There’s a few things you’ll need before you get started.
The first is your bricks, though that’s a loose term in this case. Any kind of solid stone building material works, so real bricks, pavers, that sort of thing are all great. Don’t use cinder blocks or anything like that though; they tend to crack and explode under pressure.
Make sure to get some kind of concrete adhesive or similar mortar to keep the bricks or pavers stuck together.
You’ll also want gloves and goggles, as well as some sturdy work clothes, of course.
A shovel and a sturdy metal rake are another necessity. Keep a bag of gravel or sand handy as well.
Finally, if you’re using very large pavers, you may want a circular saw with a cement blade, If you don’t have one and can’t justify buying one, instead buy smaller bricks or pavers; you may need a few more of them if you’re making a larger fire pit, but you’ll have less adjustment to do.
After you’ve figured out the size, shape, and location, plus gathered your tools, set one layer of pavers out in the shape you’ve chosen.

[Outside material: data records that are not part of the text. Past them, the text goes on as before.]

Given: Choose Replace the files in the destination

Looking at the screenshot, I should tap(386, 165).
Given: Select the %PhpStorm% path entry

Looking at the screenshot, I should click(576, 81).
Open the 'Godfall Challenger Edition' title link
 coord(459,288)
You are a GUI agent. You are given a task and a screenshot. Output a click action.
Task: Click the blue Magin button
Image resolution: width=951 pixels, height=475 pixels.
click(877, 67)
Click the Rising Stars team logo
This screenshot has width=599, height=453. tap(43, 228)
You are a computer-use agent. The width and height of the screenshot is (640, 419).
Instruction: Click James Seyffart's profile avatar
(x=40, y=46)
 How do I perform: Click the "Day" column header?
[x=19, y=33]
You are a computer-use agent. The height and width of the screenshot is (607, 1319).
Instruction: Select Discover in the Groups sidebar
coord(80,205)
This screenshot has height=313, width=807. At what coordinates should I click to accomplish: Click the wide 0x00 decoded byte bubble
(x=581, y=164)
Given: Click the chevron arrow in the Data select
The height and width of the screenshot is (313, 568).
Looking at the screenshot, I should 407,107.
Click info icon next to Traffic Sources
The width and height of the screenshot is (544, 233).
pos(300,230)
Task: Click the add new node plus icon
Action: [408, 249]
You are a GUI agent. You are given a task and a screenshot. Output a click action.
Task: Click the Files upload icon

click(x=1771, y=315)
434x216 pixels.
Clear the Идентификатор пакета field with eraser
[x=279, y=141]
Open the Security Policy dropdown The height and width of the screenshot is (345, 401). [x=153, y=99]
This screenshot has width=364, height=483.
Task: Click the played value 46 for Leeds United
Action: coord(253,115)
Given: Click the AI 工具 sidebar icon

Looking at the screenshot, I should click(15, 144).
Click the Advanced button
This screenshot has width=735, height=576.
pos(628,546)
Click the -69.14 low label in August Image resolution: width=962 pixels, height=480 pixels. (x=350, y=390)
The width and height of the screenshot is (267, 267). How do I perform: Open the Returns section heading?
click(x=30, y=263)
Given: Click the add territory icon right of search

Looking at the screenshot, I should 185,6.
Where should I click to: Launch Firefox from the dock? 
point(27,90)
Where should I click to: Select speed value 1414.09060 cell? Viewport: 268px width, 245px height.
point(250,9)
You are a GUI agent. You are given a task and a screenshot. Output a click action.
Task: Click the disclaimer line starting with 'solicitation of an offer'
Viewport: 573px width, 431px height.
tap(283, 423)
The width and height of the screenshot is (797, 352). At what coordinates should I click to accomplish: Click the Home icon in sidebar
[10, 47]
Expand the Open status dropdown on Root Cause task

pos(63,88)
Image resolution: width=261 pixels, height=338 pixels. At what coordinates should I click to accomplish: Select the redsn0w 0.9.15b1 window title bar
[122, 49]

Remove the top layer of soil, down to the first two inches, so you get all that really loose topsoil out. Spend a little time pulling out any weeds and roots you see under there as well. Pull a rake across it to make sure everything is up.
Then tamp it down flat. Make sure it’s as level as you can make it. It doesn’t need to be perfect, but it should be pretty close to completely flat.
And now, you have the outline you need!
4. Putting it All Together
Now that you have your outline, fill the bottom (where you ripped up the topsoil) with gravel or sand, and tamp it down again.
Set the next layer of pavers or bricks on top of the first layer, offsetting them in pattern; layer the center of the second layer of bricks over the cracks between bricks of the first layer.
Once they’re situated how you want them, with no major crack or seams, remove the bricks a couple at a time from the top layer and add your concrete adhesive.
Remember to wear your gloves and safety glasses or goggles at this stage, as these adhesives are a real pain to remove from your skin, and you definitely don’t want to get any globs in your eye.
Stick your bricks back on and make sure the adhesive “catches”.
Repeat this step for every layer of your fire pit. This will depend on how big you want it, but at minimum four layers or about 2 feet high is recommended.
You’ll need to wait a bit for the adhesive to completely dry and bond. This time can vary depending on the type of adhesive you decide to get; anywhere from 24 hours to about 3 weeks. Make sure you pay attention to how long your specific glue takes to fully bond.
You can’t use your fire pit until it’s completely dried, so if you want to use it immediately, use a faster drying concrete adhesive. If you’re not in any rush though, the slower drying adhesives usually do end up with a significantly stronger bond, so it might be better for the longevity of your fire pit.
After you’ve done the construction, consider spreading some river rocks or more gravel around the edges out to about 3 to 6 inches; this will help combat erosion (which can undermine the bottom layer of your pavers), and give an extra buffer around the fire pit for any grass that’s nearby.
Ultimately, all told, a small to mid sized firepit is a surprisingly quick project, the work of 2 to 3 hours at most, and that’s including a lot of the prep time. The main thing, as mentioned, is in the planning phase. Once you’ve placed this fire pit down, it’s pretty much stuck there forever.